As a general practitioner to whom patients presumably look for a source of disinterested information about their health, I have difficulty knowing what to make of the latest recommendations in the osteoporosis clinical practice guidelines1 and accompanying commentary.2 Contained therein is an expanded list of indications for testing and drug treatment for osteoporosis as recommended by a group of 13 Canadian academics, bolstered by an endorsement from an international expert.
The now standard list of competing interests in those articles reveals that of the 13 academics, 10 list a total of 131 pharmaceutical corporate sponsors (an average of 13 each). The author of the supporting commentary lists 47 national divisions of 32 pharmaceutical corporate sponsors, in addition to the European Federation of Pharmaceutical Industries and Associations.
If nothing else, this revelation suggests that, as bone density goes down, medical profits go up.
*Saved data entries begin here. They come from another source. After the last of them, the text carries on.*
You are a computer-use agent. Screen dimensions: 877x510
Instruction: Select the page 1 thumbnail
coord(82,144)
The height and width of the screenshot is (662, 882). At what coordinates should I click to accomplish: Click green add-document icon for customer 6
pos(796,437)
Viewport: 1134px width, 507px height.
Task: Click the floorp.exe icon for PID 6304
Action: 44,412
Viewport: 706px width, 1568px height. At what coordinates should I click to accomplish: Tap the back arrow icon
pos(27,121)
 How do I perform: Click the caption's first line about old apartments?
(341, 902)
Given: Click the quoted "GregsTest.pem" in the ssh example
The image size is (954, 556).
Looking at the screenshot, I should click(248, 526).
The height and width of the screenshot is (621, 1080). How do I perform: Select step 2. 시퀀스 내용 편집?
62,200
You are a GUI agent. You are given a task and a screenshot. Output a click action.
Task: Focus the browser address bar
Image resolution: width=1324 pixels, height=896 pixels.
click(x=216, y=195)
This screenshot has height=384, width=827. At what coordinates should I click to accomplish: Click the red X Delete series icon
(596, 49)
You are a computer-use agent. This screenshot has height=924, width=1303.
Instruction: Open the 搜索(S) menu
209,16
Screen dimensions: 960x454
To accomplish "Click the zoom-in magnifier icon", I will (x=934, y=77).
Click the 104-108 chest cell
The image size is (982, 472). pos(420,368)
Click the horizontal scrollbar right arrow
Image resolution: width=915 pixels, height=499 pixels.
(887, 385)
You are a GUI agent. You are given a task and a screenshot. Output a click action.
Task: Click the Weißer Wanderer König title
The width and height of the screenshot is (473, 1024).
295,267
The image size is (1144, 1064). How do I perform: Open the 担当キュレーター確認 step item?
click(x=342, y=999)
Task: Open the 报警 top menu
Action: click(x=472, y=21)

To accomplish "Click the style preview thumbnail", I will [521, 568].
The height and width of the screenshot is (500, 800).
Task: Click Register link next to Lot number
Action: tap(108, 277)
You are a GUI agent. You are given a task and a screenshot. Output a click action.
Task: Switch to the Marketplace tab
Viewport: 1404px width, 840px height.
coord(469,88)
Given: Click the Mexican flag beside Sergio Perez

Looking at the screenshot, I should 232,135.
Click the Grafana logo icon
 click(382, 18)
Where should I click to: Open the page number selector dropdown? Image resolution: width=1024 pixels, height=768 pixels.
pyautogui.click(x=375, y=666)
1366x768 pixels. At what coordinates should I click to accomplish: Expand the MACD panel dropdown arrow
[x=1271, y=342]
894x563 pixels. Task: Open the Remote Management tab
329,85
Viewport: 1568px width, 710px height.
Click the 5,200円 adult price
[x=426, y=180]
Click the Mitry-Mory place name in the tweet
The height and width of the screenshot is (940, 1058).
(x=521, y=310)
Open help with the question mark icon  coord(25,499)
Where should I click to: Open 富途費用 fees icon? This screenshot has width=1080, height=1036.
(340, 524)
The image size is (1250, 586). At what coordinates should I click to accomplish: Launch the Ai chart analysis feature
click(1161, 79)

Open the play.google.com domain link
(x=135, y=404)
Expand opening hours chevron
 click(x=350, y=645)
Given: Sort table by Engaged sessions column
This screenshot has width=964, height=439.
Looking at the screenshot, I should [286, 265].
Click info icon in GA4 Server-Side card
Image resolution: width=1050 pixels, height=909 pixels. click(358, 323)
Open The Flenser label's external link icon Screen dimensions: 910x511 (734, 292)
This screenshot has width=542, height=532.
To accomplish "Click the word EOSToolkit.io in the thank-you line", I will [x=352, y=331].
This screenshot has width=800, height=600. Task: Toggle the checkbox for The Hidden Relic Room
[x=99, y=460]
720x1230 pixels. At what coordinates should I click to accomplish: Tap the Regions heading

But are patients receiving good value for their investment? We continue to look forward to an independent cost–benefit analysis as our publicly funded health system groans under the collective weight of screening orthodoxy. Perhaps the three independent academics on the panel could be invited to write a minority opinion.
Presumably it is only a matter of time until governments add osteoporosis screening to the list of conditions for which general practitioners are paid search-and-destroy screening incentive bonuses — at which point we will all stop asking questions and instead be content that the public is being well served through the continuing wholesale adoption of pharmaceutical industry guidelines.